In a companion randomized, double-blind, placebo-controlled trial, Traverse and colleagues designed TIME (Transplantation in MI Evaluation) to explore if and how timing of the delivery of BMC within the first week after MI affected LV function six months after PCI. Timing of treatment was set at three and seven days.

TIME enrolled 120 high-risk STEMI patients between July 2008 and November 2011 with an LV ejection fraction of 45 percent or less after PCI, randomized to one of four groups: at day three receiving BMCs; at day three receiving placebo; at day seven receiving BMCs; and at day seven receiving placebo. There were few significant differences between the patient groups.

Primary endpoints were change in global and regional LV function (measured by MRI) between baseline and six months and change in LV function based on the timing of treatment. Secondary endpoints included major adverse cardiovascular events and LV volumes and infarct size.

Traverse and colleagues reported no differences at six months between the BMC groups and placebo groups, and no significant differences by timing of treatment. In all groups, major adverse cardiovascular events were rare.

“There was no overall effect of BMC treatment on this ongoing improvement at six months vs. placebo despite previous supportive clinical data,” they wrote. “Additionally, the day of cell delivery did not demonstrate an effect on the recovery of left ventricular function or on left ventricular volumes or infarct size.”

They noted the challenges of identifying patients who met their inclusion criteria, given that contemporary practice that is both swift and aggressive. Participating centers screened more than 3,000 patients, of whom only 134 qualified.
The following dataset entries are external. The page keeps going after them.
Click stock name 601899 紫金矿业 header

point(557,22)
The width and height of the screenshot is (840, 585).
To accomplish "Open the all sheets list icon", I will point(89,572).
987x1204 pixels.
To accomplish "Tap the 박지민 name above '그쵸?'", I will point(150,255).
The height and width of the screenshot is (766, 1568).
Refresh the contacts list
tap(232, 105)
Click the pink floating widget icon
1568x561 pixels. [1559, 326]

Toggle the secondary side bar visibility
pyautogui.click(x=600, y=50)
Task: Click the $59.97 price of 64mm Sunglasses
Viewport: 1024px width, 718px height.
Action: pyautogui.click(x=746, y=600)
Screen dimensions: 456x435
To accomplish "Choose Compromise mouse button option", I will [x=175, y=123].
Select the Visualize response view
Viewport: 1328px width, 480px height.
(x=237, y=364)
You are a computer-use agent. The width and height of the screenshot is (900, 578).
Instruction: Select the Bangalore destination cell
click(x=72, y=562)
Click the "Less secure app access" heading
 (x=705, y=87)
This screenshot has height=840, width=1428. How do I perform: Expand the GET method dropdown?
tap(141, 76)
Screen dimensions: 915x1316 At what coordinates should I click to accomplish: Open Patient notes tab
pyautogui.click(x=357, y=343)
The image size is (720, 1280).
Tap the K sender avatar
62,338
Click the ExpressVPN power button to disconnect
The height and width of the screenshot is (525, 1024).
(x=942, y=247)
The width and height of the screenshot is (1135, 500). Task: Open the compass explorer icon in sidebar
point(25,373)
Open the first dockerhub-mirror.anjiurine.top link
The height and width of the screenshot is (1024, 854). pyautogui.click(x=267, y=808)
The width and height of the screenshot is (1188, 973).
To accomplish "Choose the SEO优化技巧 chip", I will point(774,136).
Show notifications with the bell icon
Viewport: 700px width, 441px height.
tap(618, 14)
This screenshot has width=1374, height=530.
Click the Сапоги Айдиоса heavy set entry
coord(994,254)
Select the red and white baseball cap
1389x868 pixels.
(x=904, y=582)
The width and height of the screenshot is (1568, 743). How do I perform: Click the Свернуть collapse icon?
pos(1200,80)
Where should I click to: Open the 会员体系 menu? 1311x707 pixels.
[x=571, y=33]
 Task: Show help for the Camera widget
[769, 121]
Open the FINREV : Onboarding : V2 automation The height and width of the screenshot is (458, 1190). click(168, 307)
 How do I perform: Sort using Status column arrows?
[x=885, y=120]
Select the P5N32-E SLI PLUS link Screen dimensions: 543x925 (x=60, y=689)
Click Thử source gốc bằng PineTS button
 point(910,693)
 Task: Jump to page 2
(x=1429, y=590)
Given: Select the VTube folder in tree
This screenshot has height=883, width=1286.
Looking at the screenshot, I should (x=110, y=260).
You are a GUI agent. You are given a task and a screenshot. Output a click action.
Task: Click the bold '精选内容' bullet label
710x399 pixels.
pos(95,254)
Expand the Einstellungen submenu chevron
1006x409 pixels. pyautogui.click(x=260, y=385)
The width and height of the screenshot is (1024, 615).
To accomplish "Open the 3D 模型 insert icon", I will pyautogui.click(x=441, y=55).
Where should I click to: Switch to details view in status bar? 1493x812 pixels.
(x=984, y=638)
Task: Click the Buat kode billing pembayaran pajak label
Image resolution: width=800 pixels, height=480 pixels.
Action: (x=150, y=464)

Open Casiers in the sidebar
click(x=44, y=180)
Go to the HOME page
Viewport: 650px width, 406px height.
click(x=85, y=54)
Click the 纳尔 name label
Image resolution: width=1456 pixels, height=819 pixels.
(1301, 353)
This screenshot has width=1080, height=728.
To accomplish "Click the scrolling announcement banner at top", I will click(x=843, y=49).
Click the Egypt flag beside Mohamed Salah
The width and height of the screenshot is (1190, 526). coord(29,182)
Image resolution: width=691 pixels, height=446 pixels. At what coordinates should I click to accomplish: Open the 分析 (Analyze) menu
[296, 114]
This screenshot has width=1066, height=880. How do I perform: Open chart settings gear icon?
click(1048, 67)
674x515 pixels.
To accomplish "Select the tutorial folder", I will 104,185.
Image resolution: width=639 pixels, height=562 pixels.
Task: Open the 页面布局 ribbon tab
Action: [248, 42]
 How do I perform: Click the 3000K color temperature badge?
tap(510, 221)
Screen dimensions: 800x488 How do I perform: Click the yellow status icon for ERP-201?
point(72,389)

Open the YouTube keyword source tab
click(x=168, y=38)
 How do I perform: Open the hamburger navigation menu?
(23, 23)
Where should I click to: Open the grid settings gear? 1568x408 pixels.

They suggested alternative approaches may be needed, such as recruiting patients with demonstrated incomplete recovery at later time points. Other factors that may have influenced their results may include the possibility that BMCs from these patients may have less regenerative capacity than from healthy people.

“Although the field of cell therapy in cardiovascular disease has potential for identifying beneficial treatments, our study is consistent with the possibility that BMCs are not effective at improving left ventricular function when delivered into the immediate post-STEMI myocardial environment,” Traverse et al concluded. “However, long-term follow-up of these patients and the development of new composite endpoints may still reveal a role for this cell type after AMI.”